__PROVIDED TEXT__.
------------------------------------

= Tuckerization =

Humorous use of real names in fiction

Tuckerization (or tuckerism) is the act of using a person's name in an original story as an in-joke. The term is derived from Wilson Tucker, a pioneering American science fiction writer, fan and fanzine editor, who made a practice of using his friends' names for minor characters in his stories. For example, Tucker named a character after Lee Hoffman in his novel The Long Loud Silence, and after Walt Willis in Wild Talent.

In most cases, tuckerization is used for "bit parts" (minor characters), an opportunity for the author to create an homage to a friend or respected colleague. However, an author sometimes attaches a friend's name, description, or identifiable characteristics to a major character, and in some novels, nearly all characters represent friends, colleagues, or prominent persons the author knows. When that happens, tuckerization can rise to the level of a roman à clef.

Tuckerization is generally for wink-and-nod homages: characters with suspiciously similar names or features. It should not be confused with the direct inclusion of real people in fiction, a form of story that is usually called biographical fiction when it is the main focus.

== Notable examples ==
Before Wilson Tucker (1914–2006), Mary Jane, Buster Brown's sweetheart after whom the Mary Jane shoe style was named, was inspired by Richard Felton Outcault's daughter of the same name. In Outcault's and his daughter's own words, she was the only character drawn from life in the Buster Brown strip (1902- ) although "she resembled Outcault's wife".

In the early 1930s, before Jerry Siegel and Joe Shuster created the comic-book superhero Superman, they had written and illustrated a fanzine story, "The Reign of the Superman", featuring a super-powered villain. The story includes one of the first tuckerizations: a character named after fandom-famous Forrest J Ackerman (1916–2008).

------------------------------------

__RECORDED INFORMATION__.
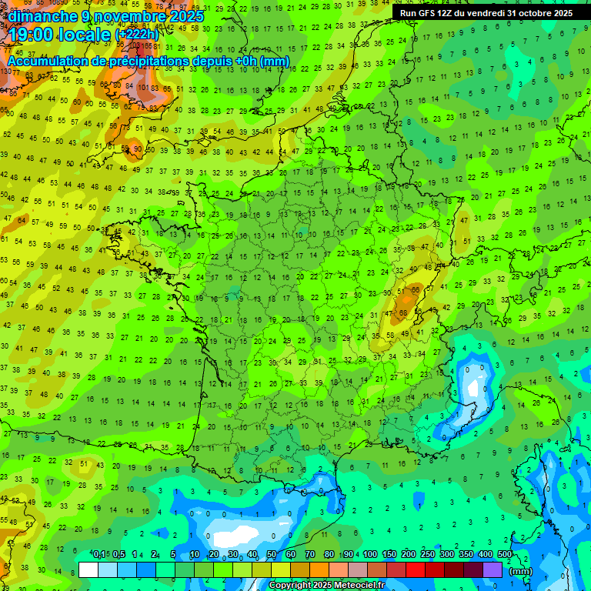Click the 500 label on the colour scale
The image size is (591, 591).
pyautogui.click(x=505, y=554)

------------------------------------

__EXERCISE TASKS__.
1. In the tuckerization article, which of Wilson Tucker's novels has a character named after Lee Hoffman?
2. Transcribe part of the tuckerization article: begin at the words "In most cases, tuckerization" and stop after "roman à clef.".
3. Go on with the article about tuckerization from the point where it stops.

__TASK-BY-TASK ANSWERS__.
1. The Long Loud Silence.

2.
In most cases, tuckerization is used for "bit parts" (minor characters), an opportunity for the author to create an homage to a friend or respected colleague. However, an author sometimes attaches a friend's name, description, or identifiable characteristics to a major character, and in some novels, nearly all characters represent friends, colleagues, or prominent persons the author knows. When that happens, tuckerization can rise to the level of a roman à clef.

3.
H. P. Lovecraft's acquaintance Robert Bloch published "The Shambler from the Stars", in the September 1935 Weird Tales; its unnamed, doomed protagonist is a weird-fiction author closely resembling Lovecraft. As a genial return, Lovecraft's "The Haunter of the Dark", published in the December 1936 Weird Tales, introduces Robert Harrison Blake, who shares Bloch's Milwaukee street address and is killed off in an equally horrible fashion. Bloch wrote a third story after Lovecraft's death, "The Shadow from the Steeple" (1950), in which the events of the first two stories are further explored.

Evelyn Waugh featured absurd, preposterous or dishonest characters named Cruttwell, after C. R. M. F. Cruttwell, the dean of Hertford College when Waugh was a student and Waugh's tutor, who tried to get Waugh to fulfil the conditions of his scholarship and study. It was only after Cruttwell suffered a mental breakdown in 1939 and his death in 1941 that his name disappeared from Waugh's works. In his novels up to The Anti-Death League (1966), Kingsley Amis featured characters named Caton, after R.A. Caton of the Fortune Press, who published Amis's first book of poems, Bright November, however in Amis's view, did not promote it properly. More mercifully than Waugh, in The Anti-Death League, Caton dies and his name disappears from Amis's work.

Philip K. Dick employed tuckerization in his 1964 short story "Waterspider", in which he sent fellow author Poul Anderson ahead in time to a future where science fiction authors were seen as having precognitive abilities. In a sense, Dick tuckerized himself in 1981's Valis, creating a character named Horselover Fat, Dick's translation of his own name. Other characters in this novel include David, who is based on Tim Powers, and Kevin represents K.W. Jeter.

Beginning in 1971, Isaac Asimov tuckerized several friends in sixty-six short mystery stories published mostly in Ellery Queen's Mystery Magazine and later collected into six volumes. Himself a member of a club called the Trap Door Spiders, Asimov invented minor bafflements brought by guests to his "Black Widowers," a fictional men-only dining club, where the puzzle would be discussed and solved.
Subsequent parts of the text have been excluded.